Tehran resumes allowing cameras at nuclear power plants

IAEA chief Grossi agrees with cooperation in Iran – and despises Israel.

Tehran/Vienna. The International Atomic Energy Agency (IAEA) and Iran want to work together again. The UN agency agreed to monitor nuclear facilities more closely with Tehran after IAEA chief Rafael Grossi held talks with Iranian President Ebrahim Raisi in Tehran.

Iran has gone ahead with enriching uranium to the very high level of 60% purity. This fueled concerns that this material could be processed for nuclear weapons. This would only require a slightly higher grade of 90 percent. In addition, IAEA specialists found traces of uranium with a purity of 84% at the Fordow nuclear power plant. Since then, the IAEA has tried to clarify whether Iran deliberately reached that level or whether it was an unintended, short-term peak, as Iran has argued.

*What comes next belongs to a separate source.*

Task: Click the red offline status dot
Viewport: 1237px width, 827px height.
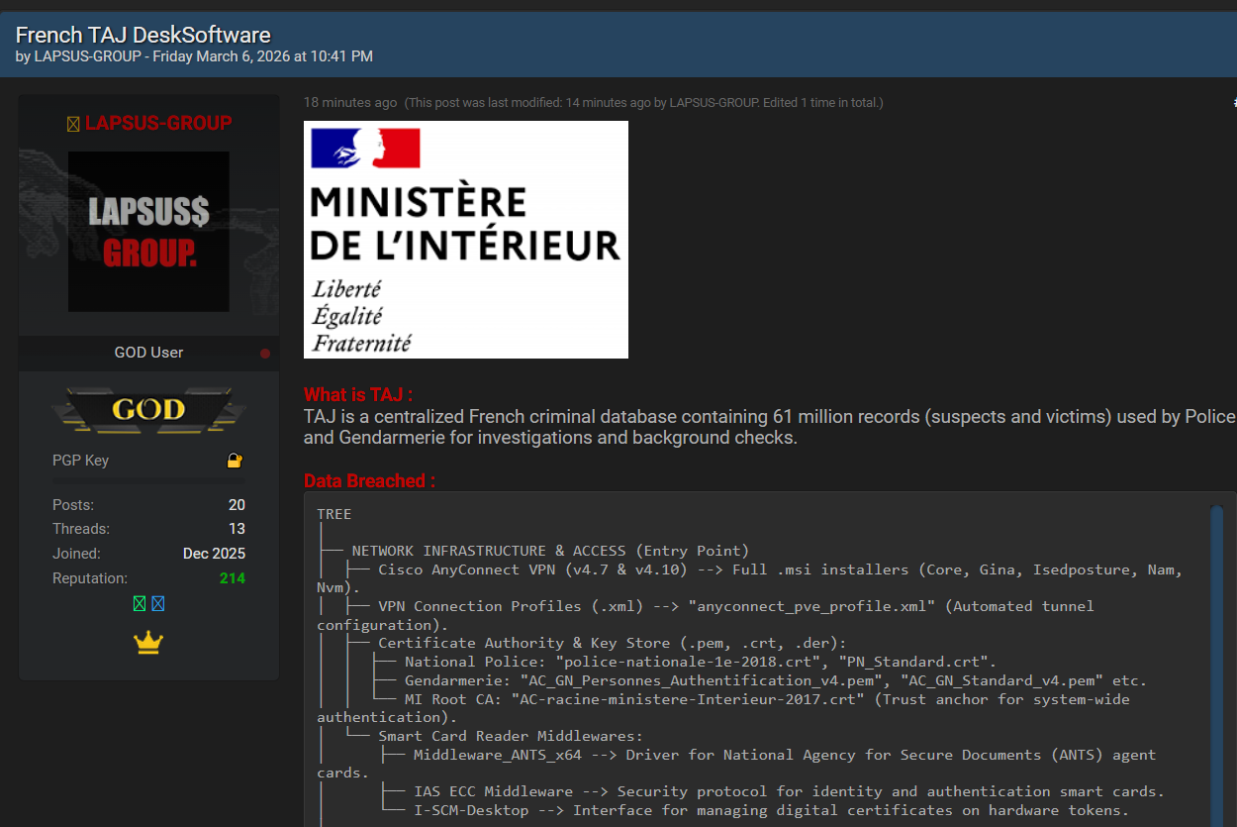Action: 265,354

Israel attack would be ‘illegal’

Last year, IAEA experts had to dismantle cameras and other surveillance equipment in Iran. Now they should be working again soon. Tehran also allows inspectors to visit Fordow more frequently, Grossi said. Details still need to be clarified, but the mood is “cooperative”. Tehran made the concessions shortly before Monday’s meeting of the IAEA Board of Governors.

On the sidelines of the visit to Iran, there was a scandal with Israel: Grossi said that an Israeli attack on Iran’s nuclear facilities would be “illegal”. Israeli Prime Minister Benjamin Netanyahu angrily insisted on Israel’s right to defend itself: “Can Iran, which demands our destruction, defend the destructive weapons that would kill us?”